The new bill would “require a competitive award process” for contracts, which would ban the use of “no-bid” awards by the Pentagon to companies for cloud services or AI foundation models. (The lawmakers’ move came a day after OpenAI announced that its technology would be deployed on the battlefield for the first time in a partnership with Anduril, completing a year-long reversal of its policy against working with the military.)

While Big Tech is hit with antitrust investigations—including the ongoing lawsuit against Google about its dominance in search, as well as a new investigation opened into Microsoft—regulators are also accusing AI companies of, well, just straight-up lying. 

On Tuesday, the Federal Trade Commission took action against the smart-camera company IntelliVision, saying that the company makes false claims about its facial recognition technology. IntelliVision has promoted its AI models, which are used in both home and commercial security camera systems, as operating without gender or racial bias and being trained on millions of images, two claims the FTC says are false. (The company couldn’t support the bias claim and the system was trained on only 100,000 images, the FTC says.)

A week earlier, the FTC made similar claims of deceit against the security giant Evolv, which sells AI-powered security scanning products to stadiums, K-12 schools, and hospitals.
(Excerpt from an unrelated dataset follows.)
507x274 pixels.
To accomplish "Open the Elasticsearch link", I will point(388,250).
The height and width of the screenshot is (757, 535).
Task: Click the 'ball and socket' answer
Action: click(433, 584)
Evolv advertises its systems as offering better protection than simple metal detectors, saying they use AI to accurately screen for guns, knives, and other threats while ignoring harmless items. The FTC alleges that Evolv has inflated its accuracy claims, and that its systems failed in consequential cases, such as a 2022 incident when they failed to detect a seven-inch knife that was ultimately used to stab a student. 

Those add to the complaints the FTC made back in September against a number of AI companies, including one that sold a tool to generate fake product reviews and one selling “AI lawyer” services.